→ RECORD EXCERPTS
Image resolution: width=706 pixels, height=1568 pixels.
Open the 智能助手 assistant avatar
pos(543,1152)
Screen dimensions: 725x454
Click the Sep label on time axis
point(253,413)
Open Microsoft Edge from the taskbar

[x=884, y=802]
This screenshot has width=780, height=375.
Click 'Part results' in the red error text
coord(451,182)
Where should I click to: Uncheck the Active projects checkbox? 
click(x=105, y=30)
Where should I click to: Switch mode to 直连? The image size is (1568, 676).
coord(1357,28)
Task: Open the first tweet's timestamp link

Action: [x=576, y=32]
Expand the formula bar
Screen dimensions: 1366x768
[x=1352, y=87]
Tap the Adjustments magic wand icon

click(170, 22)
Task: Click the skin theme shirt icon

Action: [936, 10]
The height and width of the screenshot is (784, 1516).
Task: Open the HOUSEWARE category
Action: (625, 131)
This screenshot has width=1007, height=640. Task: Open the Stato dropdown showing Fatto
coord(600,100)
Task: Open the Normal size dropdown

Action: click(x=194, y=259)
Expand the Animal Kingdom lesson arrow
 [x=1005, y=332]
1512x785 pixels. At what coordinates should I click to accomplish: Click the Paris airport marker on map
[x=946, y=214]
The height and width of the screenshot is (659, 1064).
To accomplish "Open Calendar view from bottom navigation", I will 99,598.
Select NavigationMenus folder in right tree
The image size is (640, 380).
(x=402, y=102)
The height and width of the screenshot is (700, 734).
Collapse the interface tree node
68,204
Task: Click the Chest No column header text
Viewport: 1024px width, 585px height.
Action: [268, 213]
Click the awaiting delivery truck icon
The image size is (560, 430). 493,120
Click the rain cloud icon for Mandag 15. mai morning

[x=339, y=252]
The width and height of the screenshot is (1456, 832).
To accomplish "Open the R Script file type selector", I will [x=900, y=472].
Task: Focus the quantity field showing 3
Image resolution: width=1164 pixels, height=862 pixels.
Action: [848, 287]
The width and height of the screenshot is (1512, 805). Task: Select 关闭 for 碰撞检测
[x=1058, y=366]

→ WHAT YOU HAVE TO DO
Return all of the data precisely as it appears.

→ SOLUTION FOR THIS TASK
Image resolution: width=706 pixels, height=1568 pixels.
Open the 智能助手 assistant avatar
pos(543,1152)
Screen dimensions: 725x454
Click the Sep label on time axis
point(253,413)
Open Microsoft Edge from the taskbar

[x=884, y=802]
This screenshot has width=780, height=375.
Click 'Part results' in the red error text
coord(451,182)
Where should I click to: Uncheck the Active projects checkbox? 
click(x=105, y=30)
Where should I click to: Switch mode to 直连? The image size is (1568, 676).
coord(1357,28)
Task: Open the first tweet's timestamp link

Action: [x=576, y=32]
Expand the formula bar
Screen dimensions: 1366x768
[x=1352, y=87]
Tap the Adjustments magic wand icon

click(170, 22)
Task: Click the skin theme shirt icon

Action: [936, 10]
The height and width of the screenshot is (784, 1516).
Task: Open the HOUSEWARE category
Action: (625, 131)
This screenshot has width=1007, height=640. Task: Open the Stato dropdown showing Fatto
coord(600,100)
Task: Open the Normal size dropdown

Action: click(x=194, y=259)
Expand the Animal Kingdom lesson arrow
 [x=1005, y=332]
1512x785 pixels. At what coordinates should I click to accomplish: Click the Paris airport marker on map
[x=946, y=214]
The height and width of the screenshot is (659, 1064).
To accomplish "Open Calendar view from bottom navigation", I will 99,598.
Select NavigationMenus folder in right tree
The image size is (640, 380).
(x=402, y=102)
The height and width of the screenshot is (700, 734).
Collapse the interface tree node
68,204
Task: Click the Chest No column header text
Viewport: 1024px width, 585px height.
Action: [268, 213]
Click the awaiting delivery truck icon
The image size is (560, 430). 493,120
Click the rain cloud icon for Mandag 15. mai morning

[x=339, y=252]
The width and height of the screenshot is (1456, 832).
To accomplish "Open the R Script file type selector", I will [x=900, y=472].
Task: Focus the quantity field showing 3
Image resolution: width=1164 pixels, height=862 pixels.
Action: [848, 287]
The width and height of the screenshot is (1512, 805). Task: Select 关闭 for 碰撞检测
[x=1058, y=366]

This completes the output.